Thompson-Travis was inspired to bring a labyrinth to Ames after reading an article in The New York Times about the Grace Cathedral Labyrinth Project.

The organization, headed by an 18-member leadership roundtable, ordered plans for its labyrinth through Grace Cathedral in San Francisco, Calif.

Thompson-Travis said members of the roundtable then spent several hours a day for a couple of weeks drawing the pattern and painting it.

The canvas was cut and stitched by Cedar Rapids Canvas and Awning.

Members of the organization believe that the labyrinth benefits the spiritual lives of those who walk it.

“It kind of brings things together when you are kind of scattered and confused,” said Sue Prins, member of the UCCM leadership roundtable and designer of the tools used to draw the organization’s labyrinth.

Osterberg said he enjoyed the labyrinth tremendously.

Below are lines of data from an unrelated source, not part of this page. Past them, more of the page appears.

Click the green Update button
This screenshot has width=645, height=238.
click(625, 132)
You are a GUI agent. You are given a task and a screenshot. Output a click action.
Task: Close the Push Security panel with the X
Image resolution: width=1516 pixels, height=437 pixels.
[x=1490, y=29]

“I walked it a couple of times, and it was very interesting,” Osterberg said. “It is a different experience every time you do it. It is very fascinating.”

The labyrinth in Ames has been walked by more than 100 people. It has been taken on retreats, used for pastoral counseling purposes and can be walked by one or many at a time.

The labyrinth is open on Wednesdays from 3 p.m. to 8 p.m. in the Fellowship Hall of the First Baptist Church, 200 Lynn Ave.

Labyrinths appear to be growing in popularity across the United States.

They can be found in churches in many states, including Massachusetts, Ohio, Wisconsin and New York.

As for Iowa labyrinths, in addition to the one in Ames, there also is a labyrinth in Urbandale.

Jenna McCarley, member of the UCCM leadership roundtable, had the opportunity to walk one of the labyrinths at the Grace Cathedral.

“It was really a fantastic moment because the organist was practicing,” she said. “I thought the pipes were going to take the roof right off the building. It was very inspiring.”